§ **Data for this task**

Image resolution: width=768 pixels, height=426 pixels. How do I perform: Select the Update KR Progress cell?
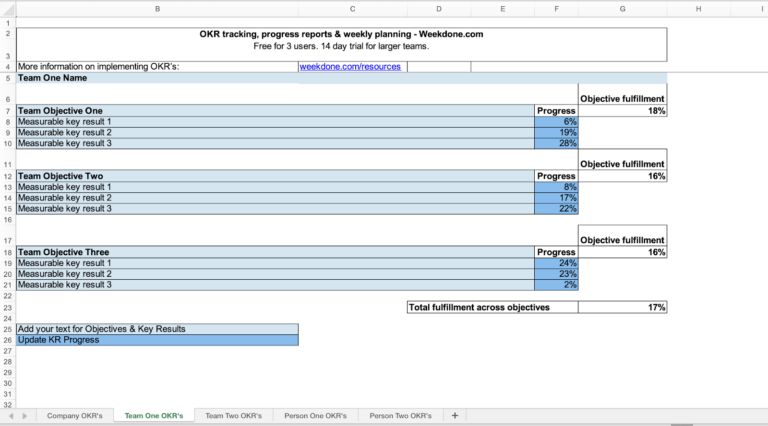[x=157, y=340]
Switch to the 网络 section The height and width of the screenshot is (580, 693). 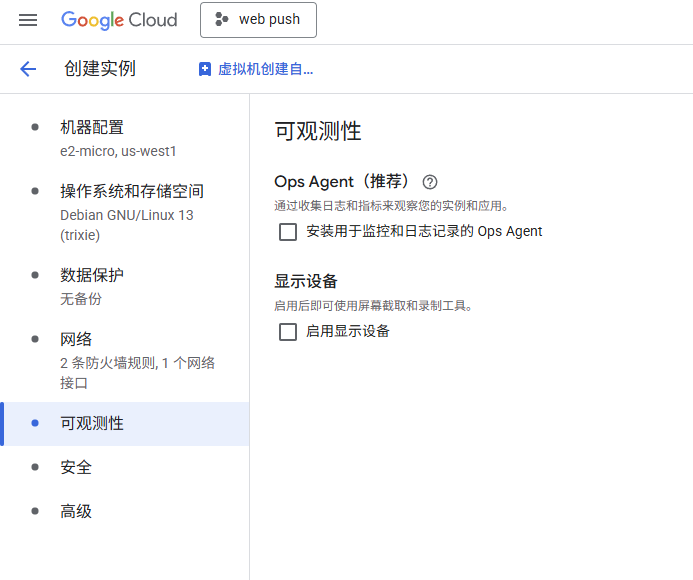coord(76,339)
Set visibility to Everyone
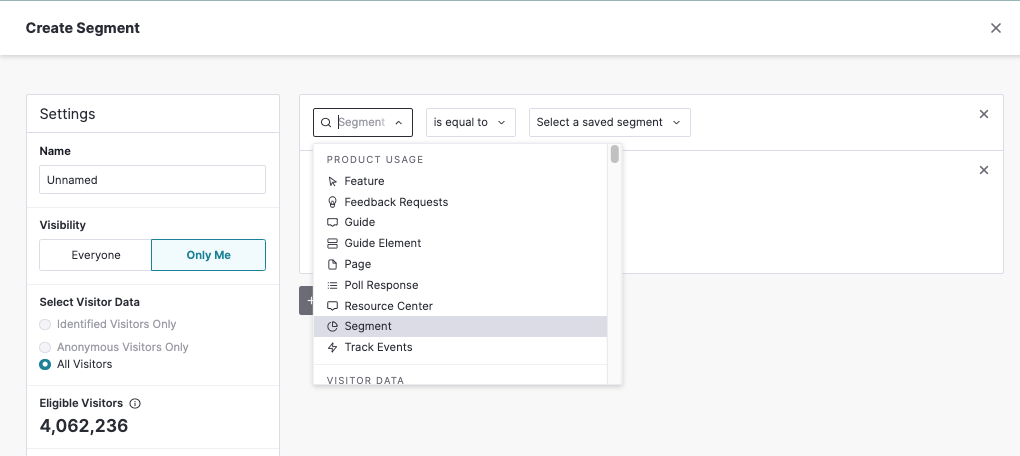Image resolution: width=1020 pixels, height=456 pixels. tap(96, 255)
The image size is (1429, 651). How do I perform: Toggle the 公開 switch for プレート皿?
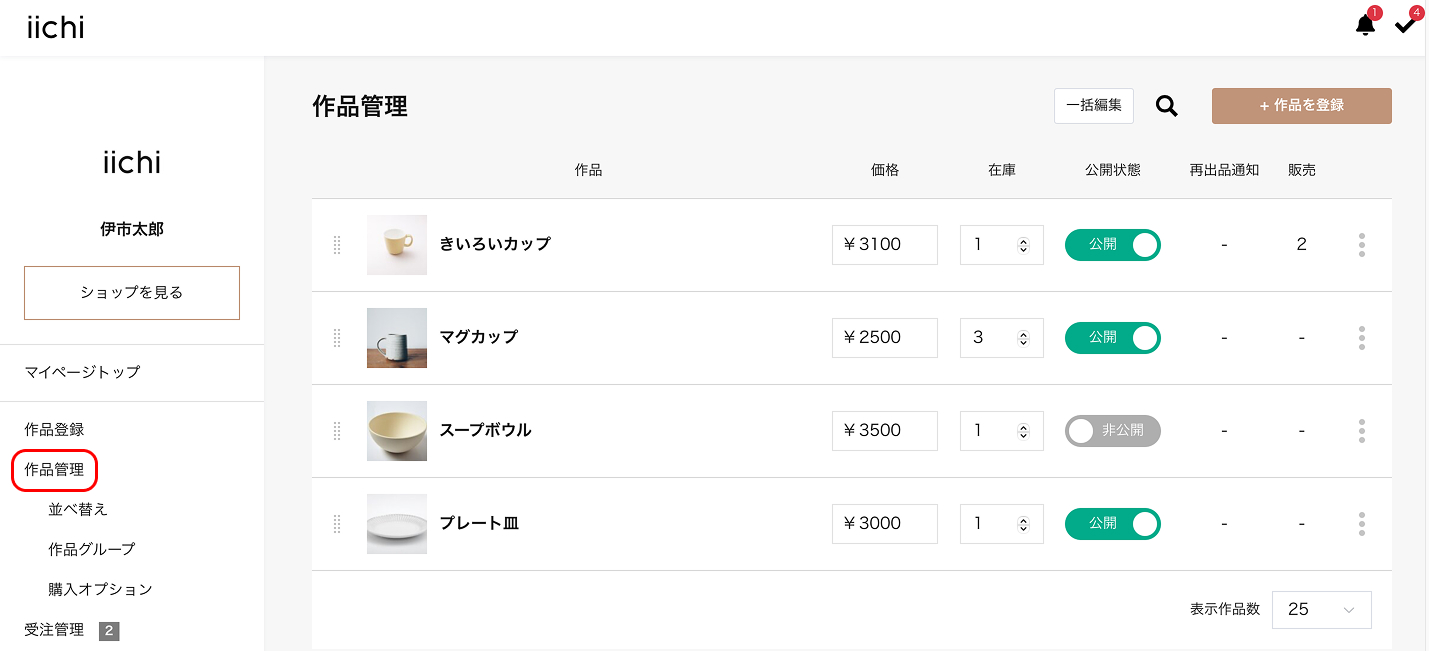[x=1112, y=524]
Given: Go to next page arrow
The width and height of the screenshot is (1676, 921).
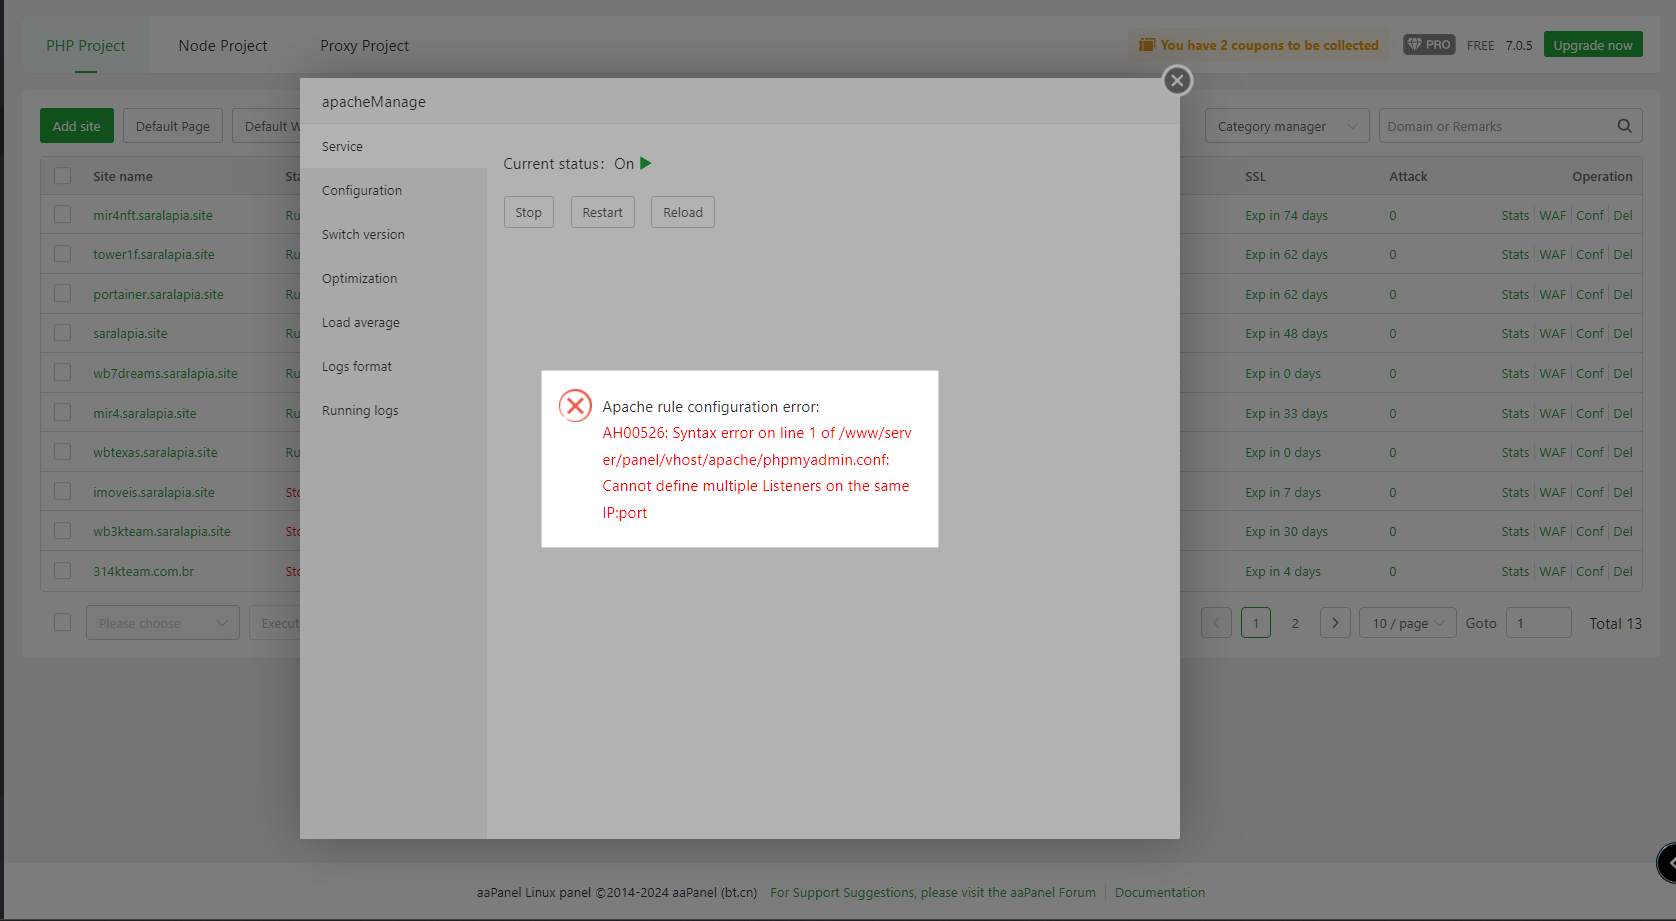Looking at the screenshot, I should click(1335, 623).
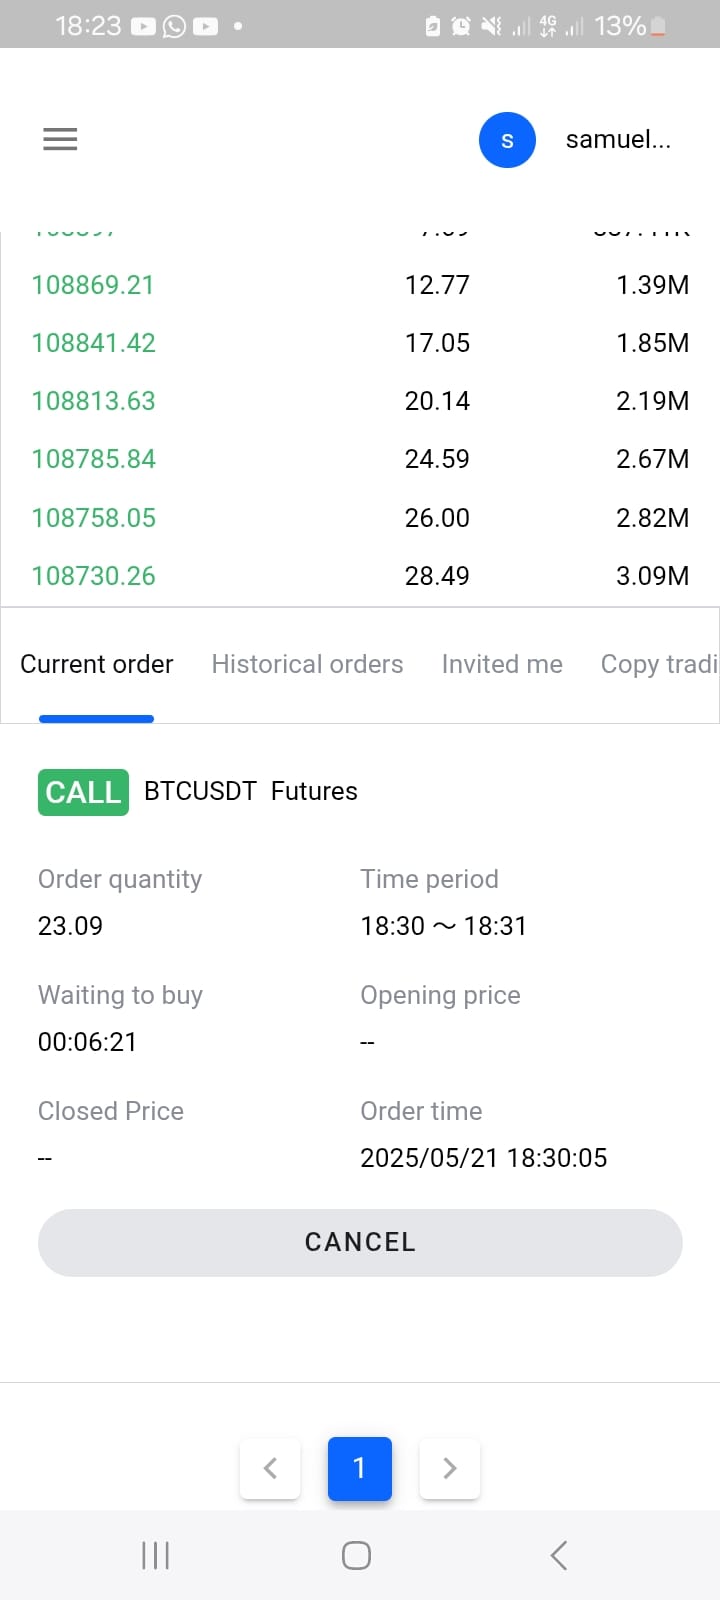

§ **Problem to work on**
Exactly as written, set down the lines from the line holding "The width and" to the last line of the data, both ends included, pictures excluded.

§ **Solution to this exercise**
The width and height of the screenshot is (1676, 921).
Looking at the screenshot, I should click(1335, 623).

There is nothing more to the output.